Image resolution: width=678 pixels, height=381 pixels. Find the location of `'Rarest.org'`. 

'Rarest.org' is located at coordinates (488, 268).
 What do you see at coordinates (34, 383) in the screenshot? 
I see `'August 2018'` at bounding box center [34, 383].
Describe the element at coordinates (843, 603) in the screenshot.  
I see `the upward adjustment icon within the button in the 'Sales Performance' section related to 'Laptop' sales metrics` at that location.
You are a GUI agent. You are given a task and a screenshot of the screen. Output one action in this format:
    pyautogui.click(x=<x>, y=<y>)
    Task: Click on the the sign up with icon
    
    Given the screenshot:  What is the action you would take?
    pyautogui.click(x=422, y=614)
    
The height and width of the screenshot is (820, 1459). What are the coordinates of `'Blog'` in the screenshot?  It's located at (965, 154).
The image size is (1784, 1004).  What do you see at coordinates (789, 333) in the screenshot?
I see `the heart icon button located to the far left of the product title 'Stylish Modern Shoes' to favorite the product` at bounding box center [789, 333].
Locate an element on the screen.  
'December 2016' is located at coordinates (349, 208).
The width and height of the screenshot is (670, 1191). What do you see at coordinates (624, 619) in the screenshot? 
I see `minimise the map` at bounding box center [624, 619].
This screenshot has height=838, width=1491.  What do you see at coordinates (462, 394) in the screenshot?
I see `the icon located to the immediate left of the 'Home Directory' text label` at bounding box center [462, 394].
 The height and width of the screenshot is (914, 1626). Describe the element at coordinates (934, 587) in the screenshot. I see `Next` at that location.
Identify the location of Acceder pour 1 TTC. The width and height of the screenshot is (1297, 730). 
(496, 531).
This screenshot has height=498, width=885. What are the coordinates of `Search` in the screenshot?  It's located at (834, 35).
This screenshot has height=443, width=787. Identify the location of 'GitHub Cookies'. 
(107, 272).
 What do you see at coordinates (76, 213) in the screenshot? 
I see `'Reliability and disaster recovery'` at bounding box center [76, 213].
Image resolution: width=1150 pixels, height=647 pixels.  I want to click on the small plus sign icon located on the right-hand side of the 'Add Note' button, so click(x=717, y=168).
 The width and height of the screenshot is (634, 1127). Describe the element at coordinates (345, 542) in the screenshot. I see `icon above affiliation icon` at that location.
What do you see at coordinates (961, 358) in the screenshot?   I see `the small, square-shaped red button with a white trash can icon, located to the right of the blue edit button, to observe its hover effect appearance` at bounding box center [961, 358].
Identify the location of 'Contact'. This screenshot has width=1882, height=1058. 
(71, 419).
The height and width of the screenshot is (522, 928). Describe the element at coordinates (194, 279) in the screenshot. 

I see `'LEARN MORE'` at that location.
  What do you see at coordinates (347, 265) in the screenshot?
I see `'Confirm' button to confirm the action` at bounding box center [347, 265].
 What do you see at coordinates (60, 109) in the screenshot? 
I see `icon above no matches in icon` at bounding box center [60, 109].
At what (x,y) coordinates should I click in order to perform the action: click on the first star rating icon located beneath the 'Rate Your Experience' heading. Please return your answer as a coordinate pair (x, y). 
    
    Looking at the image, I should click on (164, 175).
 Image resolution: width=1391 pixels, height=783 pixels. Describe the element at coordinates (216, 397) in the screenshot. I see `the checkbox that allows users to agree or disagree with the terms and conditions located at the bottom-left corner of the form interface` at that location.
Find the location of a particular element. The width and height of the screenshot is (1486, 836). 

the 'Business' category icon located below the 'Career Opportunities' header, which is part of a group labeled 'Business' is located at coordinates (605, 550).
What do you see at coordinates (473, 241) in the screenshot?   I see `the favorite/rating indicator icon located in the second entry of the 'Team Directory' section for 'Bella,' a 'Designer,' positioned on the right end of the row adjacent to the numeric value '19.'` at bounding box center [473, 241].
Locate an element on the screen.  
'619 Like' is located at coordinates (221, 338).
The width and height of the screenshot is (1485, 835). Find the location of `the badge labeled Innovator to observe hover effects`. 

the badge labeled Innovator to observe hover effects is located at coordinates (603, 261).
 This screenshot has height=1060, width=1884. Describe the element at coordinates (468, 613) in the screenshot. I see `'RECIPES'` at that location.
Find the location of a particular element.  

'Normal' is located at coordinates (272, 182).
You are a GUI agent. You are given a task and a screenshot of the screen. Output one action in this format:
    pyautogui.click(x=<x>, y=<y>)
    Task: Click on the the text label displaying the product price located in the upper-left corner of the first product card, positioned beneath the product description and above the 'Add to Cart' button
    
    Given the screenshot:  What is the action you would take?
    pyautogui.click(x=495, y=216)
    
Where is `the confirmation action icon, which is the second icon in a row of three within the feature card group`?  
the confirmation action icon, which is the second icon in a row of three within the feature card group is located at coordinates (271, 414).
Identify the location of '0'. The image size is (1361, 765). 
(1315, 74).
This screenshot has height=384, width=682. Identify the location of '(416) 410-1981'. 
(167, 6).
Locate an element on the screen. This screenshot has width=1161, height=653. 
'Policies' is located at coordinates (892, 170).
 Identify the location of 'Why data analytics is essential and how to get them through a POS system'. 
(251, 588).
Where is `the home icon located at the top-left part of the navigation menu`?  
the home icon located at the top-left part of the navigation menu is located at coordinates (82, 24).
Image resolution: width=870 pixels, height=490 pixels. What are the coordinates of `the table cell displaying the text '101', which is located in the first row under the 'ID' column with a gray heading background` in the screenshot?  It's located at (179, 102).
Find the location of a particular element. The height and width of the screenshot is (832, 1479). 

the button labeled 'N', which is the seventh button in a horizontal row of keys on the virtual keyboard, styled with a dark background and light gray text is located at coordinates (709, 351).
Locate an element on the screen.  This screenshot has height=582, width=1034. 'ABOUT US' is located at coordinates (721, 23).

***

◆ **SET EXERCISE**:
Quote all of the records above word for word, from start to finish.

◆ **WRITTEN SOLUTION**:
Image resolution: width=678 pixels, height=381 pixels. Find the location of `'Rarest.org'`. 

'Rarest.org' is located at coordinates (488, 268).
 What do you see at coordinates (34, 383) in the screenshot? 
I see `'August 2018'` at bounding box center [34, 383].
Describe the element at coordinates (843, 603) in the screenshot.  
I see `the upward adjustment icon within the button in the 'Sales Performance' section related to 'Laptop' sales metrics` at that location.
You are a GUI agent. You are given a task and a screenshot of the screen. Output one action in this format:
    pyautogui.click(x=<x>, y=<y>)
    Task: Click on the the sign up with icon
    
    Given the screenshot:  What is the action you would take?
    pyautogui.click(x=422, y=614)
    
The height and width of the screenshot is (820, 1459). What are the coordinates of `'Blog'` in the screenshot?  It's located at (965, 154).
The image size is (1784, 1004).  What do you see at coordinates (789, 333) in the screenshot?
I see `the heart icon button located to the far left of the product title 'Stylish Modern Shoes' to favorite the product` at bounding box center [789, 333].
Locate an element on the screen.  
'December 2016' is located at coordinates (349, 208).
The width and height of the screenshot is (670, 1191). What do you see at coordinates (624, 619) in the screenshot? 
I see `minimise the map` at bounding box center [624, 619].
This screenshot has height=838, width=1491.  What do you see at coordinates (462, 394) in the screenshot?
I see `the icon located to the immediate left of the 'Home Directory' text label` at bounding box center [462, 394].
 The height and width of the screenshot is (914, 1626). Describe the element at coordinates (934, 587) in the screenshot. I see `Next` at that location.
Identify the location of Acceder pour 1 TTC. The width and height of the screenshot is (1297, 730). 
(496, 531).
This screenshot has height=498, width=885. What are the coordinates of `Search` in the screenshot?  It's located at (834, 35).
This screenshot has height=443, width=787. Identify the location of 'GitHub Cookies'. 
(107, 272).
 What do you see at coordinates (76, 213) in the screenshot? 
I see `'Reliability and disaster recovery'` at bounding box center [76, 213].
Image resolution: width=1150 pixels, height=647 pixels.  I want to click on the small plus sign icon located on the right-hand side of the 'Add Note' button, so click(x=717, y=168).
 The width and height of the screenshot is (634, 1127). Describe the element at coordinates (345, 542) in the screenshot. I see `icon above affiliation icon` at that location.
What do you see at coordinates (961, 358) in the screenshot?   I see `the small, square-shaped red button with a white trash can icon, located to the right of the blue edit button, to observe its hover effect appearance` at bounding box center [961, 358].
Identify the location of 'Contact'. This screenshot has width=1882, height=1058. 
(71, 419).
The height and width of the screenshot is (522, 928). Describe the element at coordinates (194, 279) in the screenshot. 

I see `'LEARN MORE'` at that location.
  What do you see at coordinates (347, 265) in the screenshot?
I see `'Confirm' button to confirm the action` at bounding box center [347, 265].
 What do you see at coordinates (60, 109) in the screenshot? 
I see `icon above no matches in icon` at bounding box center [60, 109].
At what (x,y) coordinates should I click in order to perform the action: click on the first star rating icon located beneath the 'Rate Your Experience' heading. Please return your answer as a coordinate pair (x, y). 
    
    Looking at the image, I should click on (164, 175).
 Image resolution: width=1391 pixels, height=783 pixels. Describe the element at coordinates (216, 397) in the screenshot. I see `the checkbox that allows users to agree or disagree with the terms and conditions located at the bottom-left corner of the form interface` at that location.
Find the location of a particular element. The width and height of the screenshot is (1486, 836). 

the 'Business' category icon located below the 'Career Opportunities' header, which is part of a group labeled 'Business' is located at coordinates (605, 550).
What do you see at coordinates (473, 241) in the screenshot?   I see `the favorite/rating indicator icon located in the second entry of the 'Team Directory' section for 'Bella,' a 'Designer,' positioned on the right end of the row adjacent to the numeric value '19.'` at bounding box center [473, 241].
Locate an element on the screen.  
'619 Like' is located at coordinates (221, 338).
The width and height of the screenshot is (1485, 835). Find the location of `the badge labeled Innovator to observe hover effects`. 

the badge labeled Innovator to observe hover effects is located at coordinates (603, 261).
 This screenshot has height=1060, width=1884. Describe the element at coordinates (468, 613) in the screenshot. I see `'RECIPES'` at that location.
Find the location of a particular element.  

'Normal' is located at coordinates (272, 182).
You are a GUI agent. You are given a task and a screenshot of the screen. Output one action in this format:
    pyautogui.click(x=<x>, y=<y>)
    Task: Click on the the text label displaying the product price located in the upper-left corner of the first product card, positioned beneath the product description and above the 'Add to Cart' button
    
    Given the screenshot:  What is the action you would take?
    pyautogui.click(x=495, y=216)
    
Where is `the confirmation action icon, which is the second icon in a row of three within the feature card group`?  
the confirmation action icon, which is the second icon in a row of three within the feature card group is located at coordinates (271, 414).
Identify the location of '0'. The image size is (1361, 765). 
(1315, 74).
This screenshot has height=384, width=682. Identify the location of '(416) 410-1981'. 
(167, 6).
Locate an element on the screen. This screenshot has width=1161, height=653. 
'Policies' is located at coordinates (892, 170).
 Identify the location of 'Why data analytics is essential and how to get them through a POS system'. 
(251, 588).
Where is `the home icon located at the top-left part of the navigation menu`?  
the home icon located at the top-left part of the navigation menu is located at coordinates (82, 24).
Image resolution: width=870 pixels, height=490 pixels. What are the coordinates of `the table cell displaying the text '101', which is located in the first row under the 'ID' column with a gray heading background` in the screenshot?  It's located at (179, 102).
Find the location of a particular element. The height and width of the screenshot is (832, 1479). 

the button labeled 'N', which is the seventh button in a horizontal row of keys on the virtual keyboard, styled with a dark background and light gray text is located at coordinates (709, 351).
Locate an element on the screen.  This screenshot has height=582, width=1034. 'ABOUT US' is located at coordinates (721, 23).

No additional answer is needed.